## [Okuma Metni]
14.07.2021

bir yol hikayesi

 

1. GÜN



Bir haziran sabahı için fazla yağmurlu bir havada yola çıkıyoruz, ilk mini tatil kaçamağımız da bu feribotta başlamıştı ama o zamanlar üst kattaki “bizınıs” bölümünden almıştım biletleri. 8 yıllık evlilik sonrası kimsenin kimseye hava atacak hali kalmıyor. Hazır Bursa’ya gelmişken önce okulumun önünden geçip Heykel'e kadar gidiyoruz, yıllar sonra şehir gözüme şirin ve yeşil geliyor. Sonra o zamanlar da gri ve çirkin gelen kesimlerinden geçip şeftali bahçeleri arasındaki mezarlığa varıyoruz. Önceki gelişimiz şubat ayıydı, ılık bir güneş vardı, süsenler mor mor çiçeklenmişti. Kalabalığa rağmen nasıl sakin ve huzurlu bir mezarlıktı öyle… Şimdi ise bomboş ve düşen yağmur damlalarının altında yine çok huzurlu. Girişteki iki yavru kedi tüm ölümlülere inat, hayatlarının daha başında, tüm oyunculukları ile nerede olduklarını bilmeden/umursamadan taşların arasında zıplıyorlar.

## [Yazılı Görev a]
Listede "Given: Click the Smart Options logo icon" ifadesini içeren satırdan listenin sonuna kadar olan satırları, iki uç da dahil olmak üzere, Sıra ve Satır sütunlarından oluşan bir Markdown tablosuna dönüştürün; boş satırları atlayın. Resimler tabloya alınmasın.

## [Çıkarılan Liste]
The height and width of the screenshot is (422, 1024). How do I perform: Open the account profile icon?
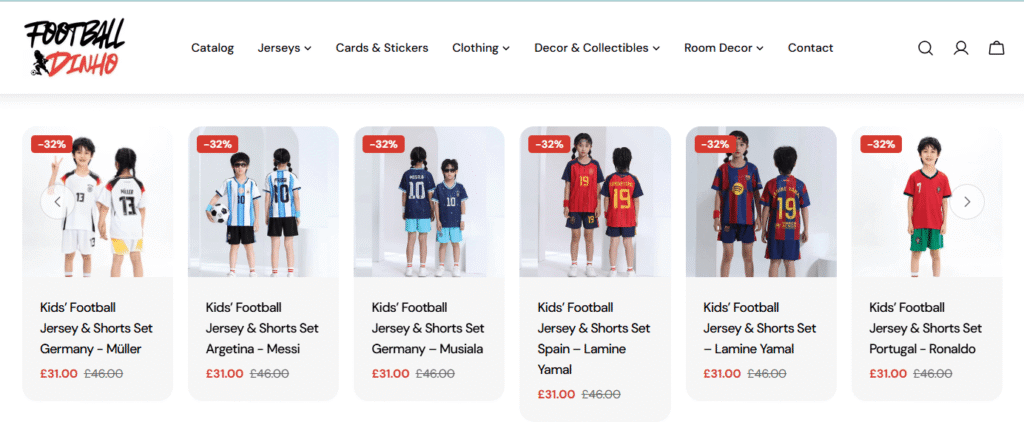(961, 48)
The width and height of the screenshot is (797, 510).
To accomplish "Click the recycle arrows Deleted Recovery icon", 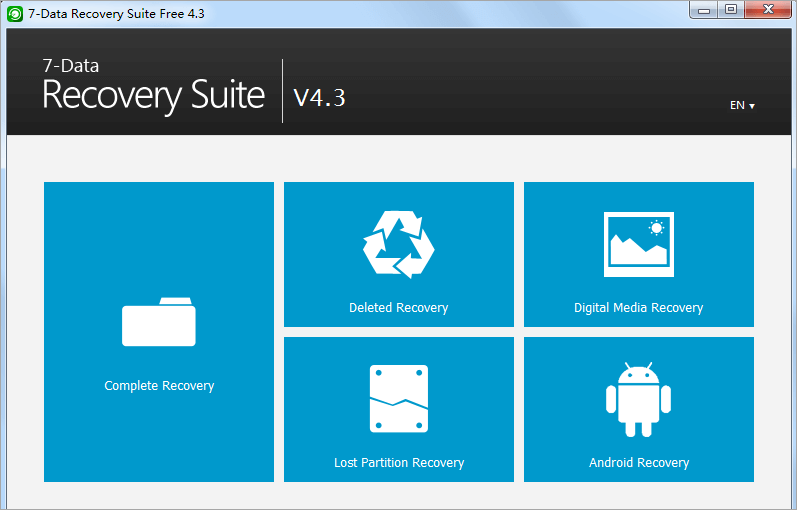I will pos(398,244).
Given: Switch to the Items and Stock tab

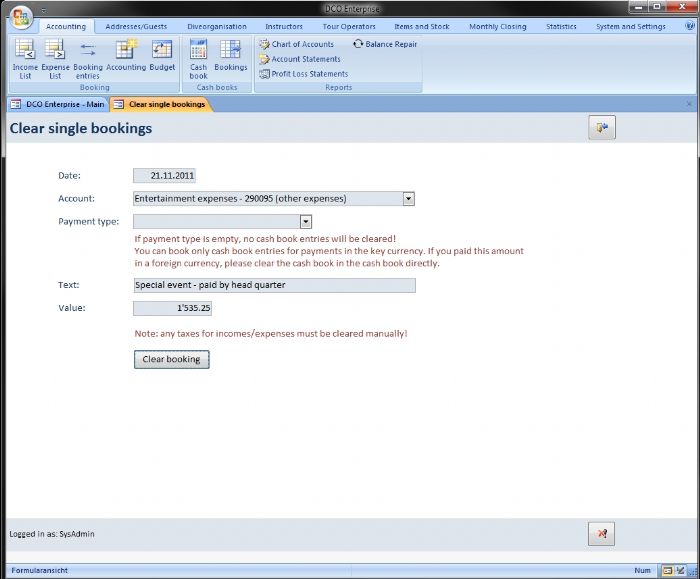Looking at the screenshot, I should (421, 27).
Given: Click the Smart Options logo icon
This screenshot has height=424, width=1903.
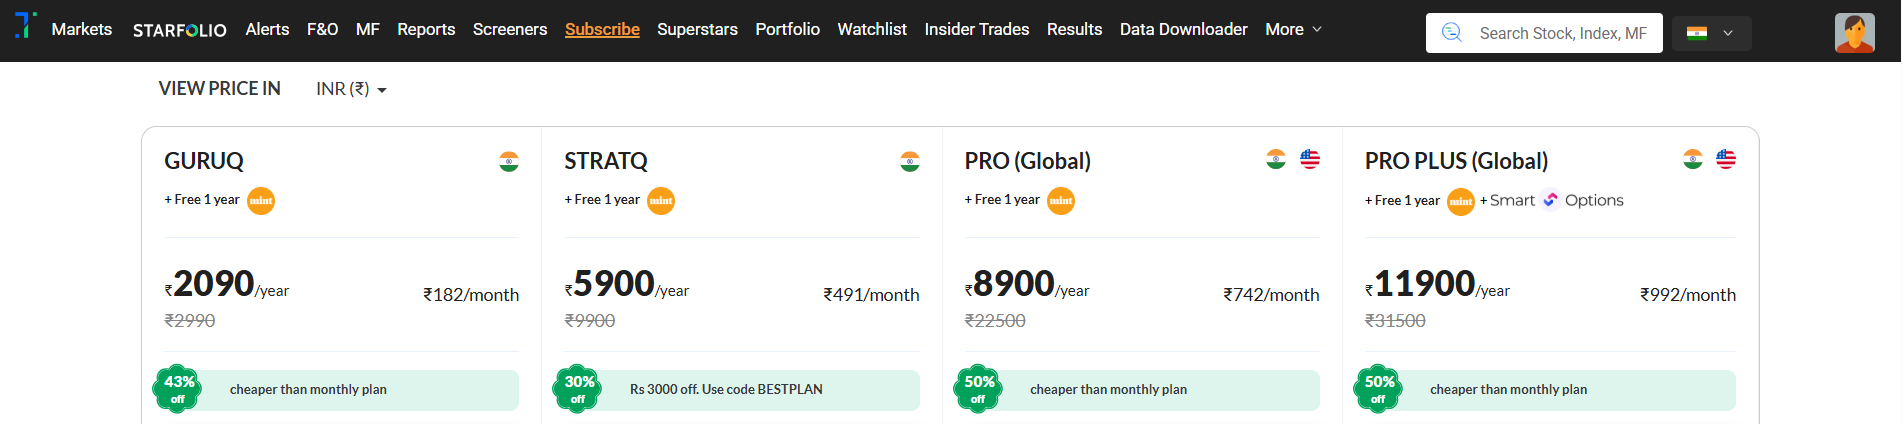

## [Yazılı Görev b]
Okuma metninde "Bir haziran sabahı" ile "taşların arasında zıplıyorlar." arasında kalan bölümü, her iki uç dahil, değiştirmeden geri verin.

## [Tam Çıktı a]
| Sıra | Satır |
|---|---|
| 1 | Given: Click the Smart Options logo icon |
| 2 | This screenshot has height=424, width=1903. |

## [Tam Çıktı b]
Bir haziran sabahı için fazla yağmurlu bir havada yola çıkıyoruz, ilk mini tatil kaçamağımız da bu feribotta başlamıştı ama o zamanlar üst kattaki “bizınıs” bölümünden almıştım biletleri. 8 yıllık evlilik sonrası kimsenin kimseye hava atacak hali kalmıyor. Hazır Bursa’ya gelmişken önce okulumun önünden geçip Heykel'e kadar gidiyoruz, yıllar sonra şehir gözüme şirin ve yeşil geliyor. Sonra o zamanlar da gri ve çirkin gelen kesimlerinden geçip şeftali bahçeleri arasındaki mezarlığa varıyoruz. Önceki gelişimiz şubat ayıydı, ılık bir güneş vardı, süsenler mor mor çiçeklenmişti. Kalabalığa rağmen nasıl sakin ve huzurlu bir mezarlıktı öyle… Şimdi ise bomboş ve düşen yağmur damlalarının altında yine çok huzurlu. Girişteki iki yavru kedi tüm ölümlülere inat, hayatlarının daha başında, tüm oyunculukları ile nerede olduklarını bilmeden/umursamadan taşların arasında zıplıyorlar.